Another exsiccatae at Dumbarton Oaks also provided information on the specimens included, but it is a very different kind of book, published in 1790 by George Swayne, identified on the title page as Vicar of Pucklechurch (yes, that is the name of a place in Britain).  In addition he was a member of the Bath Agricultural Society.  Groups like this were common at that time in Britain and were organized to encourage improvements in farming methods.  This book is entitled: Gramina Pascua or A Collection of Specimens of the Common Pasture Grasses.  The plants are arranged in the order of flowering time and are accompanied by their Latin and common English names as well as descriptions that cite agrarian literature of the day.  The book’s dimensions are just the opposite of the Buchwald.  It is almost 19 inches high and has six pages of specimens, with the accompanying text for each specimen limited to a third or half a page.  The paper is of high quality as are the specimens that seem to have been very carefully selected [see image below].  The stems are straight and the flowers complete, obviously picked at just the right moment.  This was a book for wealthy landowners such as the Duke of Gordon who is mentioned on the title page as having Vicar Swayne as his chaplain.

2b Dumbarton

Page of grass specimens from George Swayne’s Gramina Pascua in the Dumbarton Oaks Research Library and Collection

A different type of published exsiccatae is in another superb botanical collection, the Oak Spring Foundation Library which holds the volume I discussed in the last post.  Carl Jeppe’s Herbarium Vivum is a 1826 catalog of 44 grasses available from his nursery.  The Latin name of the species was followed by names in German, French, and English with accompanying descriptions of the grass.  At the end he added specimens of six more species, noxious weeds that were not for sale, but included as a guide for his customers in what to eliminate from their land.  Jeppe apparently wanted to advertise not only his plants but his clients as well:  he lists all those who subscribed to the catalogue.  It came in three formats:  a smaller version without specimens, a larger one with specimens, and what could be called the deluxe edition that included jars of seeds for 40 species.  Jepp notes that his royal highness the Grand Duke of Mecklenburg, not surprisingly first on the list, subscribed to all three editions as did a bookseller in the town of Rostock, home to the nursery.  Another bookstore bought six copies of the catalogue with specimens, suggesting that such herbaria were considered marketable books.  Most of the other individuals listed just bought a single copy of one format.  This is a neat little volume, about 12 inches tall, so it would be useable as a reference work; Jeppe published a second edition nine years later, suggesting his business had flourished.  To me, it indicates yet one more function of herbaria in the past, and particularly in the 19th century where these collections reached the height of their popularity.

References

Jeppe, C. (1826). Herbarium Vivum. Rostock, Germany: Kaufmann and Saamenhandler.

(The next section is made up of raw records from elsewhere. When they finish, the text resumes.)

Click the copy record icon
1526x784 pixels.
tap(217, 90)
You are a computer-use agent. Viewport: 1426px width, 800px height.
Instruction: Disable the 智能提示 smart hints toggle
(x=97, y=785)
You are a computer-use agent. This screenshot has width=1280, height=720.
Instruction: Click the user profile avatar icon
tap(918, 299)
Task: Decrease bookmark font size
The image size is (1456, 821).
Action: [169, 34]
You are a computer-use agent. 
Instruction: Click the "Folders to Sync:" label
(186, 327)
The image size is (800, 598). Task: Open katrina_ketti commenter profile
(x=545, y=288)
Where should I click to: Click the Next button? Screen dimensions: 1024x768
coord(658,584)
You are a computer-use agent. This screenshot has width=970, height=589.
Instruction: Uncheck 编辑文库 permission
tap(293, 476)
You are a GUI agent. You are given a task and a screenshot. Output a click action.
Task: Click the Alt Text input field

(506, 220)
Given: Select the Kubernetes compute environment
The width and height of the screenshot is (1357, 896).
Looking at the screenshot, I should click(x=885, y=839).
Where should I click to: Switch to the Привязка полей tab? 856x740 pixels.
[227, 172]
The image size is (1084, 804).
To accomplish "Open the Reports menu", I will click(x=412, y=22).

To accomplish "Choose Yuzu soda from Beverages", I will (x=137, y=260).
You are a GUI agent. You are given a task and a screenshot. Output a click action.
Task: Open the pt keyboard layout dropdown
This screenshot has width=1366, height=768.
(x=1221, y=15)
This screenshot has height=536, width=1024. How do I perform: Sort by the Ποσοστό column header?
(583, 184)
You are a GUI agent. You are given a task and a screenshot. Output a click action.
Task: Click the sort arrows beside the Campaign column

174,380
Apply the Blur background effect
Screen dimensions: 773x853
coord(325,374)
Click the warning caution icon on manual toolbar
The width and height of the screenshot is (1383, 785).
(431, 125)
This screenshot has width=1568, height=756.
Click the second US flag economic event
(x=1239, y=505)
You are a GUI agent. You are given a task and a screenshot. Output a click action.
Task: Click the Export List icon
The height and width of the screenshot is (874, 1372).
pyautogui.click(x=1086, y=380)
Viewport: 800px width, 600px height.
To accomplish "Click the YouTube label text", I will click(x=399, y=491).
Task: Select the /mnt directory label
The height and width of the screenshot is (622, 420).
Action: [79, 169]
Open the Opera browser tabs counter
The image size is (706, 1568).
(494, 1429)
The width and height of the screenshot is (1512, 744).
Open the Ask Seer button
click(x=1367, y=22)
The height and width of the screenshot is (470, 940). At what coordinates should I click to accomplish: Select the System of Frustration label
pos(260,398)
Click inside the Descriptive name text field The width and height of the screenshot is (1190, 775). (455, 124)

Mauz, K. (2018). C.G. Pringle: Botanist, Traveler, and the “Flora of the Pacific Slope” (1881-1884). New York, NY: New York Botanical Garden Press.

Swayne, G. (1790). Gramina Pascua. Bristol, UK: Bonner.

Note: 

I would like to thank Anatole Tchikine and Taylor Johnson of the Rare Book Room at the Dumbarton Oaks Research Library for all their help during my visit.  In addition to the Buchwald book that I requested, they also showed me other wonderful material including the Swayne book.